* **What is being asked**
Every line containing "magnifier" should be copied out. Go through the entries and find them.
++++++++
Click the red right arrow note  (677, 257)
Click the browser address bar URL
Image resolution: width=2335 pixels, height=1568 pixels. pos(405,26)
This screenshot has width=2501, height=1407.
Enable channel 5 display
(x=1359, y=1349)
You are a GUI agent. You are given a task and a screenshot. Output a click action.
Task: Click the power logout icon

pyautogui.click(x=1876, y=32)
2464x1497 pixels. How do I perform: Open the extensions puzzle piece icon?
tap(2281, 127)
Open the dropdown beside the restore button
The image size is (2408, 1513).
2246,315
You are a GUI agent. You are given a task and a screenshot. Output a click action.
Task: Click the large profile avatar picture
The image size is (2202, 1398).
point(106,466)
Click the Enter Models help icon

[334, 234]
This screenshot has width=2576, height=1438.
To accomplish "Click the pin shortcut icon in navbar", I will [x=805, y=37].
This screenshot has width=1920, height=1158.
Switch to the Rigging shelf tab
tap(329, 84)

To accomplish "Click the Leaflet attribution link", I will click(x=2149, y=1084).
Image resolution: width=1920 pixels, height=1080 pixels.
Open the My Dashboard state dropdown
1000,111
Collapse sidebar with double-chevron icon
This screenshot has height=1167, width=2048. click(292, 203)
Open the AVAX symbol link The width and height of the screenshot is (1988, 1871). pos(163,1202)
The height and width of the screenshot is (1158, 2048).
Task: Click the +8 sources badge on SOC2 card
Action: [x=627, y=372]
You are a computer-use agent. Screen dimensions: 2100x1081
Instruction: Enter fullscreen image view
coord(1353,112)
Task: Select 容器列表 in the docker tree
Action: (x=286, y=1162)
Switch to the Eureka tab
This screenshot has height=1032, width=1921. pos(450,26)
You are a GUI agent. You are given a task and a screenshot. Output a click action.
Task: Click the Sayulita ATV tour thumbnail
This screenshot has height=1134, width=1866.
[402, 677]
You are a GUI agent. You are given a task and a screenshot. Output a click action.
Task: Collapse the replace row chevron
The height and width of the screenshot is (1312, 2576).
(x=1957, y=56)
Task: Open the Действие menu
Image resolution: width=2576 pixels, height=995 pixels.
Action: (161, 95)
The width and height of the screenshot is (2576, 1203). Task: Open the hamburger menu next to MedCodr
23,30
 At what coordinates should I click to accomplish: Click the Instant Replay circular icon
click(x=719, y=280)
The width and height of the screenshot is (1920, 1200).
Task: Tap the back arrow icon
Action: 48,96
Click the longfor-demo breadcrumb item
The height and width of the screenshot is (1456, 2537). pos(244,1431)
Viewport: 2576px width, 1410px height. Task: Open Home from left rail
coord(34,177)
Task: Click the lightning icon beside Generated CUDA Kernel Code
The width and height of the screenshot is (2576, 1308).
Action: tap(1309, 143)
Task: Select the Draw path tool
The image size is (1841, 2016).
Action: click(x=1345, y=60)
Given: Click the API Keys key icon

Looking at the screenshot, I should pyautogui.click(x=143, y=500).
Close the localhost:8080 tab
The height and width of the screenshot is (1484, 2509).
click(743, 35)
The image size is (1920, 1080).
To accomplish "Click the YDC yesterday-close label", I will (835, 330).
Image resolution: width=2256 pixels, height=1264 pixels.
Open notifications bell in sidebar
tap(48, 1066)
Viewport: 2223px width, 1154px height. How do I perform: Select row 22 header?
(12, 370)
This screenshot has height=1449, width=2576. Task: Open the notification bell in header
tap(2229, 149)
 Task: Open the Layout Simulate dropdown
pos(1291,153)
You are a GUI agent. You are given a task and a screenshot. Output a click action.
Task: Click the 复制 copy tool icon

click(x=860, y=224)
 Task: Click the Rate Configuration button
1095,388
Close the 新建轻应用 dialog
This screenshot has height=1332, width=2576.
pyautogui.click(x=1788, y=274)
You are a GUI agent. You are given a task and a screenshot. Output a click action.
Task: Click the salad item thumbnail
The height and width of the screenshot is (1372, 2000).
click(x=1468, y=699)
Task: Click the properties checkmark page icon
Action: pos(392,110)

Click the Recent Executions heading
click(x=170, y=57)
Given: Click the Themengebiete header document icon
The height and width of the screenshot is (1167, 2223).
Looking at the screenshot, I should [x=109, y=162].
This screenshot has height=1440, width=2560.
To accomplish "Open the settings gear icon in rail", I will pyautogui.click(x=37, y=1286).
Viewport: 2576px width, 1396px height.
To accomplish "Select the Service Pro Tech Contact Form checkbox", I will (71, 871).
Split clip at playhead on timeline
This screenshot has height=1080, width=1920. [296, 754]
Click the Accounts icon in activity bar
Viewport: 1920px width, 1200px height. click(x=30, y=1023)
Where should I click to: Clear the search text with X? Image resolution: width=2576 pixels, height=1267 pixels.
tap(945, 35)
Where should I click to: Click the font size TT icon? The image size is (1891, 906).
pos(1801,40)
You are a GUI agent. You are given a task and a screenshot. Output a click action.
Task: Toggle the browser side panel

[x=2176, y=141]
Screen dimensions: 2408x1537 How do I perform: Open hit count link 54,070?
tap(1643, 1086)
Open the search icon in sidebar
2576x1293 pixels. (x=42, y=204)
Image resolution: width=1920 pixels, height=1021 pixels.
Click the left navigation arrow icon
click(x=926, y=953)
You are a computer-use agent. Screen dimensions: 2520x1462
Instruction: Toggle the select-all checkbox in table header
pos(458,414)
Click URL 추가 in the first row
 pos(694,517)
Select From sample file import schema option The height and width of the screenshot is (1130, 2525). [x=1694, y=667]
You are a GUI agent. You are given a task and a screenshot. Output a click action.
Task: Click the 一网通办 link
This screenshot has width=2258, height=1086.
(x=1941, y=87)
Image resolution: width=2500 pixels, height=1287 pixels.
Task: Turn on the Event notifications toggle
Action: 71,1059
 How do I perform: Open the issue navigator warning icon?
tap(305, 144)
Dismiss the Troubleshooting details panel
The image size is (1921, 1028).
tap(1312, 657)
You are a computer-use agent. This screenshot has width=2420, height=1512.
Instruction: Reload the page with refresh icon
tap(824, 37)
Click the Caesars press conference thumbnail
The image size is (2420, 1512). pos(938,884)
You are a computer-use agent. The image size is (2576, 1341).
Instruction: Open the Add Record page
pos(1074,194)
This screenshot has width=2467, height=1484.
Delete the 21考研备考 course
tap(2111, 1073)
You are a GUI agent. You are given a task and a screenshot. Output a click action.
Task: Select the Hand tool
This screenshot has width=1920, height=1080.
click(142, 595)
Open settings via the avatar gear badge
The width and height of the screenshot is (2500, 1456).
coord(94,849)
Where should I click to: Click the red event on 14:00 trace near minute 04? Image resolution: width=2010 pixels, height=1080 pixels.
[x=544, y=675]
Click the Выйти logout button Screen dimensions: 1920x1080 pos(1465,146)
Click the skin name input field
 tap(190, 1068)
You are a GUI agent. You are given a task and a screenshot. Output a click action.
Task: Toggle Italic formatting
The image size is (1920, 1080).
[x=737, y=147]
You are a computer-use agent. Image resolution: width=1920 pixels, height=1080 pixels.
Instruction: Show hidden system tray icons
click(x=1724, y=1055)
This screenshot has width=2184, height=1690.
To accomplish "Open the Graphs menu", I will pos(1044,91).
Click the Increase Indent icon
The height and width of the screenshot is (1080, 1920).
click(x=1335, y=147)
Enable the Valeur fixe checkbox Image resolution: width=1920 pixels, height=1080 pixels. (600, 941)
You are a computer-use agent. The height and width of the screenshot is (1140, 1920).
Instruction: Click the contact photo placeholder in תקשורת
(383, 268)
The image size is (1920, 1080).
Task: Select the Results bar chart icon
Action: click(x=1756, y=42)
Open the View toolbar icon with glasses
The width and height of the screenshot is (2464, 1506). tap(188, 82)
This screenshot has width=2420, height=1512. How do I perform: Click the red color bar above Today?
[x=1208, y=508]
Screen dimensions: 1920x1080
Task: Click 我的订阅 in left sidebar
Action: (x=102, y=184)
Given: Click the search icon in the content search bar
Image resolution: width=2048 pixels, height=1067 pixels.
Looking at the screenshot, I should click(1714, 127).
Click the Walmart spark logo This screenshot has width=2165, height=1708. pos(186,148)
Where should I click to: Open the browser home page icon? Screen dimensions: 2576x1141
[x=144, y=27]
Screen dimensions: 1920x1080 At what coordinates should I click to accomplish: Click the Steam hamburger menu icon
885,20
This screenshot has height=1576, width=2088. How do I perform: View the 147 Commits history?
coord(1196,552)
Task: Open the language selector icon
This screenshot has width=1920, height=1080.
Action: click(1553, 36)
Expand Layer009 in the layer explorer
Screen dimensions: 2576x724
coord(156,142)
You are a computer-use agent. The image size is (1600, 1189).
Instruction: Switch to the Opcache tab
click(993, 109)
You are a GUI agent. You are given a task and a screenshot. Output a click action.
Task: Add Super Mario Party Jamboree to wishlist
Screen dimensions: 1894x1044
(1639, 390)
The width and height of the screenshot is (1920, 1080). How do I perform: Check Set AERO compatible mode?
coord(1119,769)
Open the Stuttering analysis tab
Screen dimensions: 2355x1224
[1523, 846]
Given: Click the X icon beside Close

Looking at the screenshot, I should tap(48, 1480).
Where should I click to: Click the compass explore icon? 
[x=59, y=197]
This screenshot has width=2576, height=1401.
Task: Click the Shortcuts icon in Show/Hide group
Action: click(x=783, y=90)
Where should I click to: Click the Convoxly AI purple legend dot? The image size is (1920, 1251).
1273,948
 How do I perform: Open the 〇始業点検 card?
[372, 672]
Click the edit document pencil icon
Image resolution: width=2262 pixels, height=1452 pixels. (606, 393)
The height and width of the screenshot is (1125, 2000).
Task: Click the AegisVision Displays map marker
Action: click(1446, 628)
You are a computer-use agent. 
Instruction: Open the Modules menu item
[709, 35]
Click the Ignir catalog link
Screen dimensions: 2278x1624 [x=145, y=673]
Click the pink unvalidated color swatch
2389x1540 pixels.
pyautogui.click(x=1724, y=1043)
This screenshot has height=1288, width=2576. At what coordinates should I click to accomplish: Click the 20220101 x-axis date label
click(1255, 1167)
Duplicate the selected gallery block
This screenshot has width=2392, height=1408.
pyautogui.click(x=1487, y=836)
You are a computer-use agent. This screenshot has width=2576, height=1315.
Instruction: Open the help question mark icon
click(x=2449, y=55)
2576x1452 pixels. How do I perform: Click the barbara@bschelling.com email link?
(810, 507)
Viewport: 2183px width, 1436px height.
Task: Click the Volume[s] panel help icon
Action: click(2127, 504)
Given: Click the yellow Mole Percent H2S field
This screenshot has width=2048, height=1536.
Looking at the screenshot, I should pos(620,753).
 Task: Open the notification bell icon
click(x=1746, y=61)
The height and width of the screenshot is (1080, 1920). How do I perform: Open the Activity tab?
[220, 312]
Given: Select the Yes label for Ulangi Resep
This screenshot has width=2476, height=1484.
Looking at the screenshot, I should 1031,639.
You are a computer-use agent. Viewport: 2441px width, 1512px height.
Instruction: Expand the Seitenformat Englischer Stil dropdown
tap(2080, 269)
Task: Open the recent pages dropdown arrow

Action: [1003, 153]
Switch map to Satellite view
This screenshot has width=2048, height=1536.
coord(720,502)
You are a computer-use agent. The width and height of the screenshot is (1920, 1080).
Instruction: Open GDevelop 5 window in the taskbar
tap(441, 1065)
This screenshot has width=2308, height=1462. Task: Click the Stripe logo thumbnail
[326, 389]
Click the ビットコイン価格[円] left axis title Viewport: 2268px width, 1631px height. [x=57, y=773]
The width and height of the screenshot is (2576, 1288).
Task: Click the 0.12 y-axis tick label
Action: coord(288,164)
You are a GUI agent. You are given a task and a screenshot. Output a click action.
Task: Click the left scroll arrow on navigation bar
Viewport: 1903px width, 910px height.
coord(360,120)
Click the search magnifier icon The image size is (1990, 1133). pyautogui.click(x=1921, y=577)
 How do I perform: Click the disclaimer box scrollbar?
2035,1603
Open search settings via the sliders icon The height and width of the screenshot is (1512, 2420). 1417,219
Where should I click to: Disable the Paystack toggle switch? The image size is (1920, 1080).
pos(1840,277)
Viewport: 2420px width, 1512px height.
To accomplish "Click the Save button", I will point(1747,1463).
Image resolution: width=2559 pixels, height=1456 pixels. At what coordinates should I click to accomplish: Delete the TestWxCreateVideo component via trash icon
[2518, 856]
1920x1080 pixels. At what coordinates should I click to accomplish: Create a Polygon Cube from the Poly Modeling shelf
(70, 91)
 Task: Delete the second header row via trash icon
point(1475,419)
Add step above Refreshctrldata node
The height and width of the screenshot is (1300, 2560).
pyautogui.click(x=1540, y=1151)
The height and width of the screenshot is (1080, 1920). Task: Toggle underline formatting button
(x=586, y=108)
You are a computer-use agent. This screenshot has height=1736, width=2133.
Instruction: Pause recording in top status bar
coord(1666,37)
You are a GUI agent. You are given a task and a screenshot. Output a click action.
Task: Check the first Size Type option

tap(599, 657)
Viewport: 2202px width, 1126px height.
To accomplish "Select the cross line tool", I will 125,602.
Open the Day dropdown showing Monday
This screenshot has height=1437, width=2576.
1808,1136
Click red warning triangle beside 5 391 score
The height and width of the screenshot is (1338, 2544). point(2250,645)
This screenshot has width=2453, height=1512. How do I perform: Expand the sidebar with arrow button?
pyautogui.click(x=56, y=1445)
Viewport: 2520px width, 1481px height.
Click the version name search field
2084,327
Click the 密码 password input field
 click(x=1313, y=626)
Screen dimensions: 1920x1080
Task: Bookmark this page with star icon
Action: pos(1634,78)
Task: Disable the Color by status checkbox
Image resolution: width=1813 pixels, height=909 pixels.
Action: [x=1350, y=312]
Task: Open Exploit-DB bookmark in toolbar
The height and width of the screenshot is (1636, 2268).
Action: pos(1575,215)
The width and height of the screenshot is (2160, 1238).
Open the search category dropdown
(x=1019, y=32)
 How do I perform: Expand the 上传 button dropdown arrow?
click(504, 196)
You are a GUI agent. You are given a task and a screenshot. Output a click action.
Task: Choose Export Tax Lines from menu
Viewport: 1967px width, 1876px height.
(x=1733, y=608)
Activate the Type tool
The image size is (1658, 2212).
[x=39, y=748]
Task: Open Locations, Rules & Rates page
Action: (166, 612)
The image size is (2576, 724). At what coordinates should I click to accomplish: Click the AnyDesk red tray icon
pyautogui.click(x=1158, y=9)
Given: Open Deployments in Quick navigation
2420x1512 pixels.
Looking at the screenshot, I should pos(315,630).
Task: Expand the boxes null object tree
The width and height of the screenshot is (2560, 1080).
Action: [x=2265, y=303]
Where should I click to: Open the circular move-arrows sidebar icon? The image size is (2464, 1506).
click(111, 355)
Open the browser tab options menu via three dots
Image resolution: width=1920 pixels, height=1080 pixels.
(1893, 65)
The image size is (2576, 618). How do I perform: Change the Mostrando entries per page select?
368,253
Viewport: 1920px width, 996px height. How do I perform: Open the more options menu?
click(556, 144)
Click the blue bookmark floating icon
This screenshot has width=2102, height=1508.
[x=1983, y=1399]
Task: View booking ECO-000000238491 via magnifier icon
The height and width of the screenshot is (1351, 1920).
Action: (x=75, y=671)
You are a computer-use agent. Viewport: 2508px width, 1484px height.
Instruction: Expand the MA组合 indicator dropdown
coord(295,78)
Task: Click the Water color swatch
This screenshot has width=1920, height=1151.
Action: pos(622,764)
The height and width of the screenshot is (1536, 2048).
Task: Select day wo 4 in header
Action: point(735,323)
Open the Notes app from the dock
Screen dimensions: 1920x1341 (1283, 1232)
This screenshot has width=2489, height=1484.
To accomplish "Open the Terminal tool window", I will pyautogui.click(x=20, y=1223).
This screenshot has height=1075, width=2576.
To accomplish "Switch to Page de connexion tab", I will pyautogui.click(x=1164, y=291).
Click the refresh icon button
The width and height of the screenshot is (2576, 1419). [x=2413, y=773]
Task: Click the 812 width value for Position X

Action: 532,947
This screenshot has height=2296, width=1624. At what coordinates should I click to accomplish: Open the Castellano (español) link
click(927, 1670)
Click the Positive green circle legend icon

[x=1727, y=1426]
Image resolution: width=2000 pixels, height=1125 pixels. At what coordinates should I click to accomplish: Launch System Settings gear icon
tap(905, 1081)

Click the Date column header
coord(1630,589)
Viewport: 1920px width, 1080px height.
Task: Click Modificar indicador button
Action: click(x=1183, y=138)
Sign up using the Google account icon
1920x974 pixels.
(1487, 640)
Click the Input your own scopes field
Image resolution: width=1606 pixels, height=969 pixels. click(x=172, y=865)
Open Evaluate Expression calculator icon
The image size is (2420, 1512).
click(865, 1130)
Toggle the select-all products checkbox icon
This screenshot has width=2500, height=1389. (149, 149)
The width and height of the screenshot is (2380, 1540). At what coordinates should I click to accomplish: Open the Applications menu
++++++++
* **Exercise result**
Click the search magnifier icon The image size is (1990, 1133). pyautogui.click(x=1921, y=577)
Task: View booking ECO-000000238491 via magnifier icon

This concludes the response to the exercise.